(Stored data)
+++
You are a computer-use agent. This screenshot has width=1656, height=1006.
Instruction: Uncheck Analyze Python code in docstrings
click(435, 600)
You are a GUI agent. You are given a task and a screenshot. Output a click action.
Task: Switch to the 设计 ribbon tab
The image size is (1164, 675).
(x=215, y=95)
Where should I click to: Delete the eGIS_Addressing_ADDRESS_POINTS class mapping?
+++
* **YOUR GOAL**
Check each line of the data above for the word "screenshot" and copy the ones where it is found.

* **PROBLEM SOLUTION**
You are a computer-use agent. This screenshot has width=1656, height=1006.
You are a GUI agent. You are given a task and a screenshot. Output a click action.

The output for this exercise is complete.